What you have to do:
All of the data that follows should be retyped exactly as it appears.

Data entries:
* * * *

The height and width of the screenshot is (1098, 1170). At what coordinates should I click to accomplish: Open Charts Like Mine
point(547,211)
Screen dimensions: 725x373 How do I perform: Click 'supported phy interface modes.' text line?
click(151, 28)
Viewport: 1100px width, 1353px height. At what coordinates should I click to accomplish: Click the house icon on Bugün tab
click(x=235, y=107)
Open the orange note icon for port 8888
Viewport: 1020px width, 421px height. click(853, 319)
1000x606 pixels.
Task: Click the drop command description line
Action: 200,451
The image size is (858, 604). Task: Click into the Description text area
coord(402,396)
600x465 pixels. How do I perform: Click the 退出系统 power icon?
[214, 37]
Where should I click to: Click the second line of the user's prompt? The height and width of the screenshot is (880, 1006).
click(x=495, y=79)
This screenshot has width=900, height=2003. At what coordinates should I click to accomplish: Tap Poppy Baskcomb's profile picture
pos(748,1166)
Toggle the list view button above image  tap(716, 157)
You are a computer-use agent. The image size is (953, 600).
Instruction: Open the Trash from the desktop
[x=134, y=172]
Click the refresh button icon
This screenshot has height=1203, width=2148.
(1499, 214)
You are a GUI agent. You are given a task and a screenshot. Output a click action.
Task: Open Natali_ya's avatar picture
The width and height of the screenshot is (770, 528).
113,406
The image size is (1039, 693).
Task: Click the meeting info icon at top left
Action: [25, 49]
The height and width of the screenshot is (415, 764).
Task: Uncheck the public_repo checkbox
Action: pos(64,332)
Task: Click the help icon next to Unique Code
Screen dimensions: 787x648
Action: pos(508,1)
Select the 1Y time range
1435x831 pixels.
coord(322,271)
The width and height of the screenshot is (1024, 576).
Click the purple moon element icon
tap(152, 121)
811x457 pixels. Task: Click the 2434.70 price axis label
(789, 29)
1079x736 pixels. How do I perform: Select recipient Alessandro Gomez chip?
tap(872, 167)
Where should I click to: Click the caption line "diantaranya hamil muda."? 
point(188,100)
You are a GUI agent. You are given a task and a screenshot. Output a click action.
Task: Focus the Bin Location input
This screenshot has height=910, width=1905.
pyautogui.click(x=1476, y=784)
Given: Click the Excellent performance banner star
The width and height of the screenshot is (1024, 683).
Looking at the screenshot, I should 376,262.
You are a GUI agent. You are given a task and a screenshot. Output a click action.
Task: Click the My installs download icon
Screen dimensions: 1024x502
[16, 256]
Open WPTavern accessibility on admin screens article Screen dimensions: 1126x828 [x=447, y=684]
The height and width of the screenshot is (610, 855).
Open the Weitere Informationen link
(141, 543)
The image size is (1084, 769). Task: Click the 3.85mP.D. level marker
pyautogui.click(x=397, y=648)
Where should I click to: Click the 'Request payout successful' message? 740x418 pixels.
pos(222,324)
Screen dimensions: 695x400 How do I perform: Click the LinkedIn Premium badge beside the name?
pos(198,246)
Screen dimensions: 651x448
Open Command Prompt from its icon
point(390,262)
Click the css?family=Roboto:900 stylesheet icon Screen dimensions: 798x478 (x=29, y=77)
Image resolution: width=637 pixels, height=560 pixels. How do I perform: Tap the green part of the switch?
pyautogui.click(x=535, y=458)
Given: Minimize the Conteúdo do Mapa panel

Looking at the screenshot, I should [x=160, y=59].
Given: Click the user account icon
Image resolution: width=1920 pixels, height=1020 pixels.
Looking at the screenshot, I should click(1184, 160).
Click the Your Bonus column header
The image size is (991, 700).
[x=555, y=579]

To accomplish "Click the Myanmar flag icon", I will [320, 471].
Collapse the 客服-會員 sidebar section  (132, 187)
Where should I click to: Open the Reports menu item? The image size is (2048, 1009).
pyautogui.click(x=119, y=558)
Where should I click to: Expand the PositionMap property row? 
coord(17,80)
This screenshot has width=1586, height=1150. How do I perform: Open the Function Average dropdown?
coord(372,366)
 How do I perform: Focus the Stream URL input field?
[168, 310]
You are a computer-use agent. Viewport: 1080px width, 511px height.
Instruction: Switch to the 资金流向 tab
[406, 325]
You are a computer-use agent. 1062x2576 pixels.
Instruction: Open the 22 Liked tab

* * * *

Expected output:
The height and width of the screenshot is (1098, 1170). At what coordinates should I click to accomplish: Open Charts Like Mine
point(547,211)
Screen dimensions: 725x373 How do I perform: Click 'supported phy interface modes.' text line?
click(151, 28)
Viewport: 1100px width, 1353px height. At what coordinates should I click to accomplish: Click the house icon on Bugün tab
click(x=235, y=107)
Open the orange note icon for port 8888
Viewport: 1020px width, 421px height. click(853, 319)
1000x606 pixels.
Task: Click the drop command description line
Action: 200,451
The image size is (858, 604). Task: Click into the Description text area
coord(402,396)
600x465 pixels. How do I perform: Click the 退出系统 power icon?
[214, 37]
Where should I click to: Click the second line of the user's prompt? The height and width of the screenshot is (880, 1006).
click(x=495, y=79)
This screenshot has width=900, height=2003. At what coordinates should I click to accomplish: Tap Poppy Baskcomb's profile picture
pos(748,1166)
Toggle the list view button above image  tap(716, 157)
You are a computer-use agent. The image size is (953, 600).
Instruction: Open the Trash from the desktop
[x=134, y=172]
Click the refresh button icon
This screenshot has height=1203, width=2148.
(1499, 214)
You are a GUI agent. You are given a task and a screenshot. Output a click action.
Task: Open Natali_ya's avatar picture
The width and height of the screenshot is (770, 528).
113,406
The image size is (1039, 693).
Task: Click the meeting info icon at top left
Action: [25, 49]
The height and width of the screenshot is (415, 764).
Task: Uncheck the public_repo checkbox
Action: pos(64,332)
Task: Click the help icon next to Unique Code
Screen dimensions: 787x648
Action: pos(508,1)
Select the 1Y time range
1435x831 pixels.
coord(322,271)
The width and height of the screenshot is (1024, 576).
Click the purple moon element icon
tap(152, 121)
811x457 pixels. Task: Click the 2434.70 price axis label
(789, 29)
1079x736 pixels. How do I perform: Select recipient Alessandro Gomez chip?
tap(872, 167)
Where should I click to: Click the caption line "diantaranya hamil muda."? 
point(188,100)
You are a GUI agent. You are given a task and a screenshot. Output a click action.
Task: Focus the Bin Location input
This screenshot has height=910, width=1905.
pyautogui.click(x=1476, y=784)
Given: Click the Excellent performance banner star
The width and height of the screenshot is (1024, 683).
Looking at the screenshot, I should 376,262.
You are a GUI agent. You are given a task and a screenshot. Output a click action.
Task: Click the My installs download icon
Screen dimensions: 1024x502
[16, 256]
Open WPTavern accessibility on admin screens article Screen dimensions: 1126x828 [x=447, y=684]
The height and width of the screenshot is (610, 855).
Open the Weitere Informationen link
(141, 543)
The image size is (1084, 769). Task: Click the 3.85mP.D. level marker
pyautogui.click(x=397, y=648)
Where should I click to: Click the 'Request payout successful' message? 740x418 pixels.
pos(222,324)
Screen dimensions: 695x400 How do I perform: Click the LinkedIn Premium badge beside the name?
pos(198,246)
Screen dimensions: 651x448
Open Command Prompt from its icon
point(390,262)
Click the css?family=Roboto:900 stylesheet icon Screen dimensions: 798x478 (x=29, y=77)
Image resolution: width=637 pixels, height=560 pixels. How do I perform: Tap the green part of the switch?
pyautogui.click(x=535, y=458)
Given: Minimize the Conteúdo do Mapa panel

Looking at the screenshot, I should [x=160, y=59].
Given: Click the user account icon
Image resolution: width=1920 pixels, height=1020 pixels.
Looking at the screenshot, I should click(1184, 160).
Click the Your Bonus column header
The image size is (991, 700).
[x=555, y=579]

To accomplish "Click the Myanmar flag icon", I will [320, 471].
Collapse the 客服-會員 sidebar section  (132, 187)
Where should I click to: Open the Reports menu item? The image size is (2048, 1009).
pyautogui.click(x=119, y=558)
Where should I click to: Expand the PositionMap property row? 
coord(17,80)
This screenshot has width=1586, height=1150. How do I perform: Open the Function Average dropdown?
coord(372,366)
 How do I perform: Focus the Stream URL input field?
[168, 310]
You are a computer-use agent. Viewport: 1080px width, 511px height.
Instruction: Switch to the 资金流向 tab
[406, 325]
You are a computer-use agent. 1062x2576 pixels.
Instruction: Open the 22 Liked tab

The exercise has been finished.